**Requirement**: Drop every picture, then transcribe the remaining data exactly.

**Source material**:
------------------------------

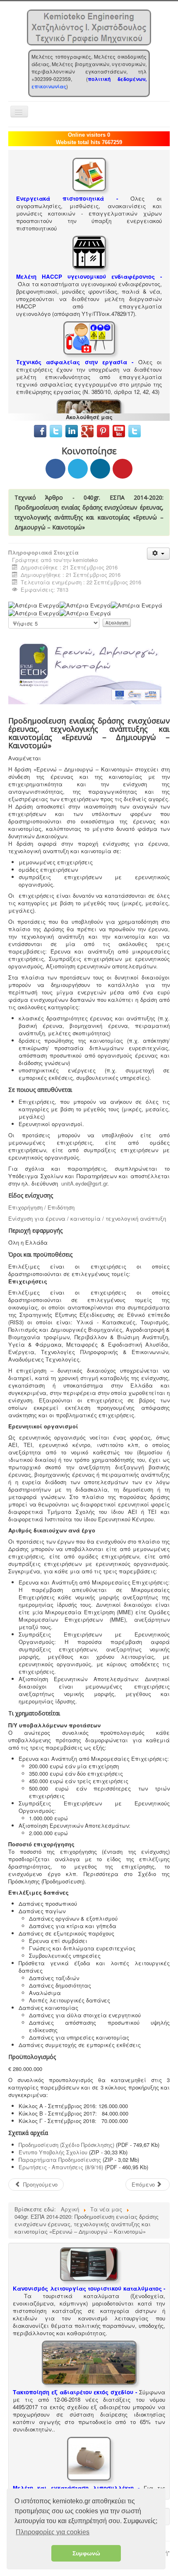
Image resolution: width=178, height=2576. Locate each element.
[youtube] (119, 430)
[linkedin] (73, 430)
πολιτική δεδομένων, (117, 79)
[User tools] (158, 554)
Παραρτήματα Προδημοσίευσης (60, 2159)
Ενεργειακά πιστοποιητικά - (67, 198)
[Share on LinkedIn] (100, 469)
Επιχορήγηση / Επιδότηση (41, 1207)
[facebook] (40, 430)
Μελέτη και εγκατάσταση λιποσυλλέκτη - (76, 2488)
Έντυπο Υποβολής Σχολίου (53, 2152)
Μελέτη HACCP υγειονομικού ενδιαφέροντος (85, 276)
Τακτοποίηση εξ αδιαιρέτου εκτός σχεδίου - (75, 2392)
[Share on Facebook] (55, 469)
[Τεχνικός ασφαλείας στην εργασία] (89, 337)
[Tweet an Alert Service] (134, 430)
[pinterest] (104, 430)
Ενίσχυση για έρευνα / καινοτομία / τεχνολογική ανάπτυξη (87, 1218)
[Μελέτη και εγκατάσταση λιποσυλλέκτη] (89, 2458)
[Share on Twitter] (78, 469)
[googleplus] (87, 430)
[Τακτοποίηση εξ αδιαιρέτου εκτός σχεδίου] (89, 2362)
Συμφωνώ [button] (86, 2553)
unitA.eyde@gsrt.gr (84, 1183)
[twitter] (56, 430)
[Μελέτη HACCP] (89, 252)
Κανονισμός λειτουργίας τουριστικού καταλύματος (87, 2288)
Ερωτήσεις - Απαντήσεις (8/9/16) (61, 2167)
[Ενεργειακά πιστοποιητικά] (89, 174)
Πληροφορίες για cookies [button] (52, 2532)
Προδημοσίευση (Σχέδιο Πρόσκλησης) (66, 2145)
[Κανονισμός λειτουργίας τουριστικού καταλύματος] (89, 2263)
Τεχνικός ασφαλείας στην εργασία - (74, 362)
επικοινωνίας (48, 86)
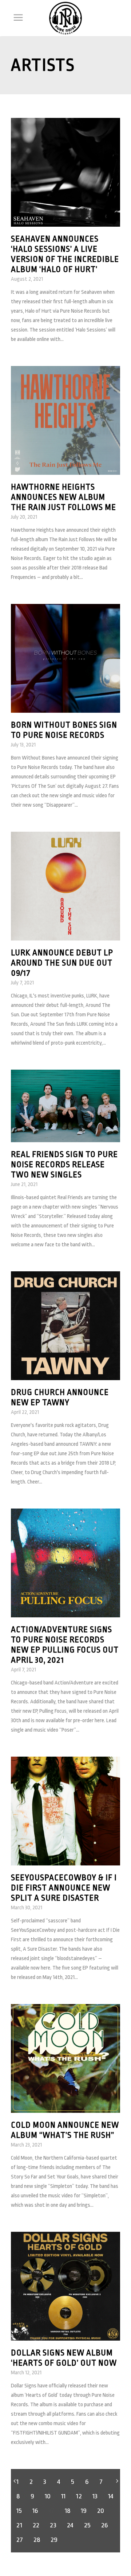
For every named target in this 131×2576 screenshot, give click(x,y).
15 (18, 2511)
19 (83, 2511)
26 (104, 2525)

------------------------------

**Written reply**:
Image resolution: width=178, height=2576. Locate each element.
[youtube] (119, 430)
[linkedin] (73, 430)
πολιτική δεδομένων, (117, 79)
[User tools] (158, 554)
Παραρτήματα Προδημοσίευσης (60, 2159)
Ενεργειακά πιστοποιητικά - (67, 198)
[Share on LinkedIn] (100, 469)
Επιχορήγηση / Επιδότηση (41, 1207)
[facebook] (40, 430)
Μελέτη και εγκατάσταση λιποσυλλέκτη - (76, 2488)
Έντυπο Υποβολής Σχολίου (53, 2152)
Μελέτη HACCP υγειονομικού ενδιαφέροντος (85, 276)
Τακτοποίηση εξ αδιαιρέτου εκτός σχεδίου - (75, 2392)
[Share on Facebook] (55, 469)
[Τεχνικός ασφαλείας στην εργασία] (89, 337)
[Tweet an Alert Service] (134, 430)
[pinterest] (104, 430)
Ενίσχυση για έρευνα / καινοτομία / τεχνολογική ανάπτυξη (87, 1218)
[Μελέτη και εγκατάσταση λιποσυλλέκτη] (89, 2458)
[Share on Twitter] (78, 469)
[googleplus] (87, 430)
[Τακτοποίηση εξ αδιαιρέτου εκτός σχεδίου] (89, 2362)
Συμφωνώ [button] (86, 2553)
unitA.eyde@gsrt.gr (84, 1183)
[twitter] (56, 430)
[Μελέτη HACCP] (89, 252)
Κανονισμός λειτουργίας τουριστικού καταλύματος (87, 2288)
Ερωτήσεις - Απαντήσεις (8/9/16) (61, 2167)
[Ενεργειακά πιστοποιητικά] (89, 174)
Πληροφορίες για cookies [button] (52, 2532)
Προδημοσίευση (Σχέδιο Πρόσκλησης) (66, 2145)
[Κανονισμός λειτουργίας τουριστικού καταλύματος] (89, 2263)
Τεχνικός ασφαλείας στην εργασία - (74, 362)
επικοινωνίας (48, 86)
For every named target in this 131×2576 screenshot, give click(x,y).
15 (18, 2511)
19 (83, 2511)
26 (104, 2525)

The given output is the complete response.